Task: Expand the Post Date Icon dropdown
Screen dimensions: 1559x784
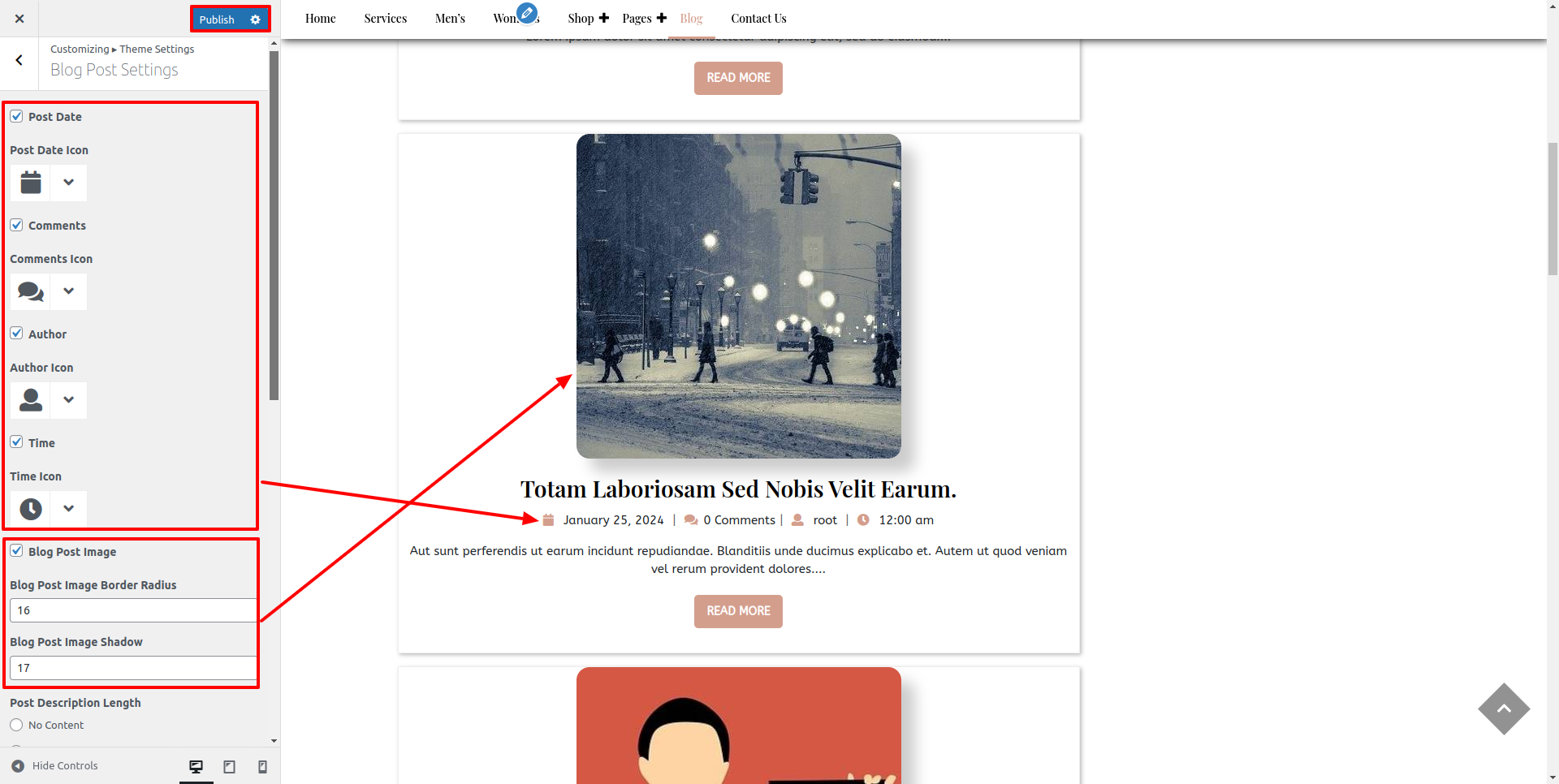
────────────────
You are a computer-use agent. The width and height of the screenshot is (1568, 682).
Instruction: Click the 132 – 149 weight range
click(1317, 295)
────────────────
> EXERCISE DESCRIPTION:
Write out the lines from the line containing "Task: Expand the Post Date Icon dropdown" up to and including the line containing "Screen dimensions: 1559x784", reproducing them precisely.

> OUTPUT FOR THIS TASK:
Task: Expand the Post Date Icon dropdown
Screen dimensions: 1559x784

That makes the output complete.